Urban housing supply problems have been a bug bear with politicians for as long as I can remember. Airbnb is actually pretty easy to attack as part of the supply problem.

So how do you go about targeting Airbnb if you’re the chancellor? Do you find a neat structure whereby they protect the old traditional bnb industry, but urban city centres are not allowed all the taxation benefits? Do you ask for a paid permit structure from SA Landlords? London has been segmented by a 90 day planning rule, so why not segment further for taxation? Ask yourself if you or your friends doubted Airbnb policing London over a year ago. (The answer’s probably yes!).

Not possible? Too difficult, I hear you say? The rent a room scheme is currently under review (https://news.rla.org.uk/budget-promises-rent-a-room-review) and it looks as if that particular taxation benefit for primary home owners is disappearing. You have seen Airbnb cut deals with other countries/cities and they now collect tax receipts on behalf of them.
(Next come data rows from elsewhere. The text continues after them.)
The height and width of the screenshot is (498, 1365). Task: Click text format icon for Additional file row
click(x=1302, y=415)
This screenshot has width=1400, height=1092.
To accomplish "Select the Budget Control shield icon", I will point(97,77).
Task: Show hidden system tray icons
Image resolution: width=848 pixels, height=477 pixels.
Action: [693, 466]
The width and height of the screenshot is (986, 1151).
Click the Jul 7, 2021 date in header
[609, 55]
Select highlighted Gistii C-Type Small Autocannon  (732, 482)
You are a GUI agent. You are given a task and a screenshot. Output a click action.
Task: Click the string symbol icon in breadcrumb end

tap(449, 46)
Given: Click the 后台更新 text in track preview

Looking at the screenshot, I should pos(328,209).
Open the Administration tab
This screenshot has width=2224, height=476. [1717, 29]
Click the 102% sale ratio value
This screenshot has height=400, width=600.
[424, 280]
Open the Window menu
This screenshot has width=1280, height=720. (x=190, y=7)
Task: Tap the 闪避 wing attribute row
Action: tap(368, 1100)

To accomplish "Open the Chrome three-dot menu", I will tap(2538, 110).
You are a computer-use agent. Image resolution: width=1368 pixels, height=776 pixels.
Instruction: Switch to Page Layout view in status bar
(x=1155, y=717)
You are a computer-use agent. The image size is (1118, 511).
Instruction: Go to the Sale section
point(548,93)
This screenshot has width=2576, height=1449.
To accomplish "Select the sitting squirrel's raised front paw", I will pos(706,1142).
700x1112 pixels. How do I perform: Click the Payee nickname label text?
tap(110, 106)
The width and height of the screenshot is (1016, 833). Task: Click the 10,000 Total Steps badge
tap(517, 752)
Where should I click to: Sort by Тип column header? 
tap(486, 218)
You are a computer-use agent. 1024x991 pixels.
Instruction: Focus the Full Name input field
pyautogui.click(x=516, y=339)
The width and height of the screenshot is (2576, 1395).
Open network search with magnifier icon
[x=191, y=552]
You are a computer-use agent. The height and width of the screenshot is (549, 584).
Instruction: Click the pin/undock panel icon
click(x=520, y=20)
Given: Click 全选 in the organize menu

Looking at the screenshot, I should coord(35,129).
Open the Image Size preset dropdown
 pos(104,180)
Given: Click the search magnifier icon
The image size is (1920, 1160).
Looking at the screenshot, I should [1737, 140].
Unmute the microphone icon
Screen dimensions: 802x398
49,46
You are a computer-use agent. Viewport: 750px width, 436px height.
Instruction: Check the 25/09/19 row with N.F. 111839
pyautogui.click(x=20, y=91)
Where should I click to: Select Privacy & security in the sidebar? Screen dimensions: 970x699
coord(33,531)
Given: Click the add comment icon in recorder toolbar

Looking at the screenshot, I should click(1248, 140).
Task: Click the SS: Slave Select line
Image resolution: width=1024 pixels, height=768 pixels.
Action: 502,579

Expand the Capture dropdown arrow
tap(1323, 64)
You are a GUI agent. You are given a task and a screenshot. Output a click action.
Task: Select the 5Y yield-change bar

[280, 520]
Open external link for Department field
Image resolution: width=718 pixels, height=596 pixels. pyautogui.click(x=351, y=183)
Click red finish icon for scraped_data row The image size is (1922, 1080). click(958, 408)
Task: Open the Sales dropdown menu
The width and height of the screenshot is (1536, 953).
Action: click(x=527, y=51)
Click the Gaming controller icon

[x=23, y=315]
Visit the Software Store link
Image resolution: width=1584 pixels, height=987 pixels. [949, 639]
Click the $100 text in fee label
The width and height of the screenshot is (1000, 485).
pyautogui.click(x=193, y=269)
Are you naïve enough to believe that the UK government won’t do something in the future with Airbnb and booking.com? After all they have already asked Airbnb to police London for them. Might the Treasury ask Airbnb to provide the info needed to cross check against your HMRC tax filing?

To me, a property planning win might involve loading some of the income into your pension (depending on your circumstance looking at inheritance planning, with roll over relief to sons/daughters etc).

Let’s holistically look at the UK property market and again go into the politician’s head by looking at the social impact of the current working model…

1) Residential — I have a family and I own my own house which has a mortgage on it. I pay 5k of interest costs a year and I earn 20k from my job. Does that mean that I actually earned 15k a year and should only pay taxes on an income of 15k? There is, of course no current provision for a homeowner to no offset of interest costs.

2) BTL — I am BTL landlord and yet I am able to offset interest (at least until such time as the tapering out of interest relief is complete)… and yet, BTL landlords aren’t exactly flavour of the month!

I know this will be very controversial to this audience, but the societal solution to this might actually be to have the interest rate relief apply to a primary residence property and not to secondary properties (admittedly, you’d need a very long phase in period) for it.

My personal view is that we will see some of these changes in years to come. So at the minute, especially with FHL and Airbnb, it’s a matter of making hay while the sun shines — of maximising the tax advantages currently offered by this model. But don’t think of these advantages necessarily as a permanent feature. If something becomes successful, the government will want its pound of flesh at some point.